[Dataset entries]
======

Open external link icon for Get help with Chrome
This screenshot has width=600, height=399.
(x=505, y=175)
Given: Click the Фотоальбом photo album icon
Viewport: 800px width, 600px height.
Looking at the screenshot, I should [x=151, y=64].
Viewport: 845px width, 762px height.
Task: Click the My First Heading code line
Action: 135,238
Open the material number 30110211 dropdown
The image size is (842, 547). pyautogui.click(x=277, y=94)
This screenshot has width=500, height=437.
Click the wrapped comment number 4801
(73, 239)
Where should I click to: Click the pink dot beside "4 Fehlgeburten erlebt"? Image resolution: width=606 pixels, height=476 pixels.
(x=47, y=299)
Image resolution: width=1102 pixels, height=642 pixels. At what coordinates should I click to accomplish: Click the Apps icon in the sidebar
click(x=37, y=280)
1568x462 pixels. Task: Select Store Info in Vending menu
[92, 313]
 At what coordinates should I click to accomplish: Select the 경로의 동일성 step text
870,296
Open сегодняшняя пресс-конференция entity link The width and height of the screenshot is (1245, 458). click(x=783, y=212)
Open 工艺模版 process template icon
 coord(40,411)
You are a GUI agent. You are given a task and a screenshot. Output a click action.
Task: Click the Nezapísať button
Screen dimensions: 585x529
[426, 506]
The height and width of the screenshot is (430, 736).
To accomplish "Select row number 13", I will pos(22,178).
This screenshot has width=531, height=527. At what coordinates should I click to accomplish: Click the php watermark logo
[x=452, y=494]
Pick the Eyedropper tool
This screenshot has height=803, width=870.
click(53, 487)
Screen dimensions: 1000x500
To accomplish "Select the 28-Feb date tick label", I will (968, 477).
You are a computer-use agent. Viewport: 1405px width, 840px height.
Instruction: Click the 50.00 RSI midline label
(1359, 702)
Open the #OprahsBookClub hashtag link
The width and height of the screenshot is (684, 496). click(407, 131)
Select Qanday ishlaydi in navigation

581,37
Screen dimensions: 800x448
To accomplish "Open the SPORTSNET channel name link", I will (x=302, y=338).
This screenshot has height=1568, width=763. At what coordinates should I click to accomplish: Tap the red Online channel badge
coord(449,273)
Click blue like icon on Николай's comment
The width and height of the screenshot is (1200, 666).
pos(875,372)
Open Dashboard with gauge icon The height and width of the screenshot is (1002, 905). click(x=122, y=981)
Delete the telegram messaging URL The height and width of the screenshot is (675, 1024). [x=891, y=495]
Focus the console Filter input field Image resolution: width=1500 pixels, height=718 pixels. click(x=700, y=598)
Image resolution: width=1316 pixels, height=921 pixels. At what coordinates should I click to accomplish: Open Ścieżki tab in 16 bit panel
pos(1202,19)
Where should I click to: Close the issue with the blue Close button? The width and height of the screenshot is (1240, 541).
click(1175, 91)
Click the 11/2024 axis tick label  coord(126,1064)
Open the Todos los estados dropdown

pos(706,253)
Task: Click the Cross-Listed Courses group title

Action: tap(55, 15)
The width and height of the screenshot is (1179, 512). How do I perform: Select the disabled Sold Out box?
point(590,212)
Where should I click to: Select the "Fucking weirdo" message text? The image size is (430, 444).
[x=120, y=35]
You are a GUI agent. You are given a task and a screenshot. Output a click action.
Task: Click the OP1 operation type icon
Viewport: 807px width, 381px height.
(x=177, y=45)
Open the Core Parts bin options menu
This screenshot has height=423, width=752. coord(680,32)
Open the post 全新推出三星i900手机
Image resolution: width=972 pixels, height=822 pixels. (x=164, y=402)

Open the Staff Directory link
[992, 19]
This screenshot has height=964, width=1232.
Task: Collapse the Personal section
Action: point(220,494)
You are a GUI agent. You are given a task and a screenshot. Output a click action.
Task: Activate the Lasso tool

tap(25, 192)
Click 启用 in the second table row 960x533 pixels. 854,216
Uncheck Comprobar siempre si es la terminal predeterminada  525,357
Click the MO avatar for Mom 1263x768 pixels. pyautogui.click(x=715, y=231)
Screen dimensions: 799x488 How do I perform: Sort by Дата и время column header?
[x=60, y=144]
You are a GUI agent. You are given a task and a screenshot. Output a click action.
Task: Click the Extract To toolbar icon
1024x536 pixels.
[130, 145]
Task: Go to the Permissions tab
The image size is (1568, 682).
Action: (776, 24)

======

Whatever appears in the data above should be set down again exactly.

Open external link icon for Get help with Chrome
This screenshot has width=600, height=399.
(x=505, y=175)
Given: Click the Фотоальбом photo album icon
Viewport: 800px width, 600px height.
Looking at the screenshot, I should [x=151, y=64].
Viewport: 845px width, 762px height.
Task: Click the My First Heading code line
Action: 135,238
Open the material number 30110211 dropdown
The image size is (842, 547). pyautogui.click(x=277, y=94)
This screenshot has width=500, height=437.
Click the wrapped comment number 4801
(73, 239)
Where should I click to: Click the pink dot beside "4 Fehlgeburten erlebt"? Image resolution: width=606 pixels, height=476 pixels.
(x=47, y=299)
Image resolution: width=1102 pixels, height=642 pixels. At what coordinates should I click to accomplish: Click the Apps icon in the sidebar
click(x=37, y=280)
1568x462 pixels. Task: Select Store Info in Vending menu
[92, 313]
 At what coordinates should I click to accomplish: Select the 경로의 동일성 step text
870,296
Open сегодняшняя пресс-конференция entity link The width and height of the screenshot is (1245, 458). click(x=783, y=212)
Open 工艺模版 process template icon
 coord(40,411)
You are a GUI agent. You are given a task and a screenshot. Output a click action.
Task: Click the Nezapísať button
Screen dimensions: 585x529
[426, 506]
The height and width of the screenshot is (430, 736).
To accomplish "Select row number 13", I will pos(22,178).
This screenshot has width=531, height=527. At what coordinates should I click to accomplish: Click the php watermark logo
[x=452, y=494]
Pick the Eyedropper tool
This screenshot has height=803, width=870.
click(53, 487)
Screen dimensions: 1000x500
To accomplish "Select the 28-Feb date tick label", I will (968, 477).
You are a computer-use agent. Viewport: 1405px width, 840px height.
Instruction: Click the 50.00 RSI midline label
(1359, 702)
Open the #OprahsBookClub hashtag link
The width and height of the screenshot is (684, 496). click(407, 131)
Select Qanday ishlaydi in navigation

581,37
Screen dimensions: 800x448
To accomplish "Open the SPORTSNET channel name link", I will (x=302, y=338).
This screenshot has height=1568, width=763. At what coordinates should I click to accomplish: Tap the red Online channel badge
coord(449,273)
Click blue like icon on Николай's comment
The width and height of the screenshot is (1200, 666).
pos(875,372)
Open Dashboard with gauge icon The height and width of the screenshot is (1002, 905). click(x=122, y=981)
Delete the telegram messaging URL The height and width of the screenshot is (675, 1024). [x=891, y=495]
Focus the console Filter input field Image resolution: width=1500 pixels, height=718 pixels. click(x=700, y=598)
Image resolution: width=1316 pixels, height=921 pixels. At what coordinates should I click to accomplish: Open Ścieżki tab in 16 bit panel
pos(1202,19)
Where should I click to: Close the issue with the blue Close button? The width and height of the screenshot is (1240, 541).
click(1175, 91)
Click the 11/2024 axis tick label  coord(126,1064)
Open the Todos los estados dropdown

pos(706,253)
Task: Click the Cross-Listed Courses group title

Action: tap(55, 15)
The width and height of the screenshot is (1179, 512). How do I perform: Select the disabled Sold Out box?
point(590,212)
Where should I click to: Select the "Fucking weirdo" message text? The image size is (430, 444).
[x=120, y=35]
You are a GUI agent. You are given a task and a screenshot. Output a click action.
Task: Click the OP1 operation type icon
Viewport: 807px width, 381px height.
(x=177, y=45)
Open the Core Parts bin options menu
This screenshot has height=423, width=752. coord(680,32)
Open the post 全新推出三星i900手机
Image resolution: width=972 pixels, height=822 pixels. (x=164, y=402)

Open the Staff Directory link
[992, 19]
This screenshot has height=964, width=1232.
Task: Collapse the Personal section
Action: point(220,494)
You are a GUI agent. You are given a task and a screenshot. Output a click action.
Task: Activate the Lasso tool

tap(25, 192)
Click 启用 in the second table row 960x533 pixels. 854,216
Uncheck Comprobar siempre si es la terminal predeterminada  525,357
Click the MO avatar for Mom 1263x768 pixels. pyautogui.click(x=715, y=231)
Screen dimensions: 799x488 How do I perform: Sort by Дата и время column header?
[x=60, y=144]
You are a GUI agent. You are given a task and a screenshot. Output a click action.
Task: Click the Extract To toolbar icon
1024x536 pixels.
[130, 145]
Task: Go to the Permissions tab
The image size is (1568, 682).
Action: (776, 24)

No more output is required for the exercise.